Future research should prioritize (1) multi-center external validation across diverse CT protocols, (2) prospective reader studies comparing radiologist performance with and without AI assistance, (3) expansion to T4 staging, nodal evaluation, and post-treatment assessment, (4) investigation of CT-AI as a triage or multi-modal prediction tool, and (5) clinical impact and cost-effectiveness analyses to demonstrate real-world value and inform implementation strategies. Regarding model interpretability, the current framework relies on the U-Net generated segmentation masks to visualize the tumor location. This explicit delineation provides radiologists with direct evidence of the region being analyzed. Future iterations may incorporate additional attention visualization techniques, such as Grad-CAM, specifically for the staging network. Finally, to address the challenge of variability across different CT scanners and protocols, future work will explore advanced domain adaptation and dynamic learning strategies. Recent methodologies in intelligent control and unsupervised adaptation, such as those proposed for dynamic network environments [23] and prototype learning [24], offer conceptual frameworks that could be adapted to improve the robustness of medical AI systems in complex, real-world clinical settings.

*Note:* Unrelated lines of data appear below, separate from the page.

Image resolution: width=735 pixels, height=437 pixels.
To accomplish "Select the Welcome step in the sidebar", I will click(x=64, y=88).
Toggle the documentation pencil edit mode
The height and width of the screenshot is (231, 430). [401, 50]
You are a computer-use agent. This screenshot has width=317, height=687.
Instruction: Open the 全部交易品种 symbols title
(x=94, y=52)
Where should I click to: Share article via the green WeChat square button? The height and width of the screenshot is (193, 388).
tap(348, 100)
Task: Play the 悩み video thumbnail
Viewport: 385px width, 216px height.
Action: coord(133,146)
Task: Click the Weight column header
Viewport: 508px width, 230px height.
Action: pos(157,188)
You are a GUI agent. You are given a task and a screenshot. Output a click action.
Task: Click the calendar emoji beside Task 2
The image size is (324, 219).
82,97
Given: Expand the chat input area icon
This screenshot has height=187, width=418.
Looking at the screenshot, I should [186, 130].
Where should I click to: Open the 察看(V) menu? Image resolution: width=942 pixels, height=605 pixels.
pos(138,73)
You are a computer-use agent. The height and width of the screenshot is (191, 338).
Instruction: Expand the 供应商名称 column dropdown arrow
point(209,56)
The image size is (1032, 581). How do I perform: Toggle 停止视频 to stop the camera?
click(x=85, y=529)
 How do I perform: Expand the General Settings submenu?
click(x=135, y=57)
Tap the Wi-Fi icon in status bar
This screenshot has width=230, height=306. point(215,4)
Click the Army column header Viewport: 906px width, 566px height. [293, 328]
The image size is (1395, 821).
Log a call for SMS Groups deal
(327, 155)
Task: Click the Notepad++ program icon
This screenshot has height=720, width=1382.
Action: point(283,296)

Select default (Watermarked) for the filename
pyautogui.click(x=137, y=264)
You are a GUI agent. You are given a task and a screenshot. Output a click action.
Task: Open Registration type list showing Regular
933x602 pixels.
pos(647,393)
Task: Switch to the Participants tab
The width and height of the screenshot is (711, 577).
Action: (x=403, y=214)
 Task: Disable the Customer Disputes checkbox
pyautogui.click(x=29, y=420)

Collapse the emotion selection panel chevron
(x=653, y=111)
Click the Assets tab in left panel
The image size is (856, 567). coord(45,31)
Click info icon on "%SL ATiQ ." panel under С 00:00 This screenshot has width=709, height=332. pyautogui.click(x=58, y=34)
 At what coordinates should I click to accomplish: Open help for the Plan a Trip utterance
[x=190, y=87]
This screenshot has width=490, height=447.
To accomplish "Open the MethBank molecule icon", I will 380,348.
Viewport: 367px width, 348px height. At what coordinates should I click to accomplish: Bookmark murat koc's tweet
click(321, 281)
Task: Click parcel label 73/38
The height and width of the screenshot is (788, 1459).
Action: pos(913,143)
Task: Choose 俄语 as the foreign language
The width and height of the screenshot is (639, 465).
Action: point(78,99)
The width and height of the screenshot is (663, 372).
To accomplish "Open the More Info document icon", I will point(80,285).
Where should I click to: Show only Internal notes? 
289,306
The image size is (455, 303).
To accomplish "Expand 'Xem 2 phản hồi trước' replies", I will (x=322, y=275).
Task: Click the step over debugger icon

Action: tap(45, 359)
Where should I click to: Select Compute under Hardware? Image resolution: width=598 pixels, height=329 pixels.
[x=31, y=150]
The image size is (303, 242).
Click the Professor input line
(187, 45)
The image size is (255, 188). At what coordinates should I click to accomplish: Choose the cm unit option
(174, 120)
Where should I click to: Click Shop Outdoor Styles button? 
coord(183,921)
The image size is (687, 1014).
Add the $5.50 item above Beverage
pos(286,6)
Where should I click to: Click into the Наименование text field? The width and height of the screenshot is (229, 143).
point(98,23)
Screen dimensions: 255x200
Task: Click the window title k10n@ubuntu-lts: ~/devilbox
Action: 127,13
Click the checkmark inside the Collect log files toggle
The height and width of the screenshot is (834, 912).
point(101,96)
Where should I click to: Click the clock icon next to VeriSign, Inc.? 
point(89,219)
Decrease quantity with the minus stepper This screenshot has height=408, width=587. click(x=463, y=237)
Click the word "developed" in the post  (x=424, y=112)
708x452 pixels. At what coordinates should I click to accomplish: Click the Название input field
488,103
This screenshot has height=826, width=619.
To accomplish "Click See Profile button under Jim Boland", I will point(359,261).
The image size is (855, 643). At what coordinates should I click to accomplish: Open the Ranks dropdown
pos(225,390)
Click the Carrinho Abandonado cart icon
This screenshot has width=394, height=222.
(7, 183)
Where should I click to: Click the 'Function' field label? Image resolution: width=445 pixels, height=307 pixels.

Finally, the translation of deep learning models from research to routine clinical practice requires careful assessment of algorithmic safety and robustness. Recent studies have highlighted that medical AI systems in cross-sectional imaging—including both MRI and CT—may be vulnerable to specific reliability issues. These include hallucination-like failure modes, in which models produce confident but incorrect predictions, and sensitivity to adversarial perturbations, where subtle input modifications may lead to erroneous outputs [25,26,27]. Although our study employed a supervised learning framework with radiologist-verified ground truth to improve label reliability, safe clinical deployment will still require robustness evaluation, uncertainty estimation, and human-in-the-loop verification strategies to ensure patient safety in real-world settings.

5. Conclusions

This study demonstrates that a CT-based AI system can feasibly detect, segment, and stage rectal cancer, with staging accuracy comparable to radiologists. These findings support its feasibility as a clinical decision-support tool and highlight the need for further validation and workflow integration. Further multi-center and prospective validation is warranted.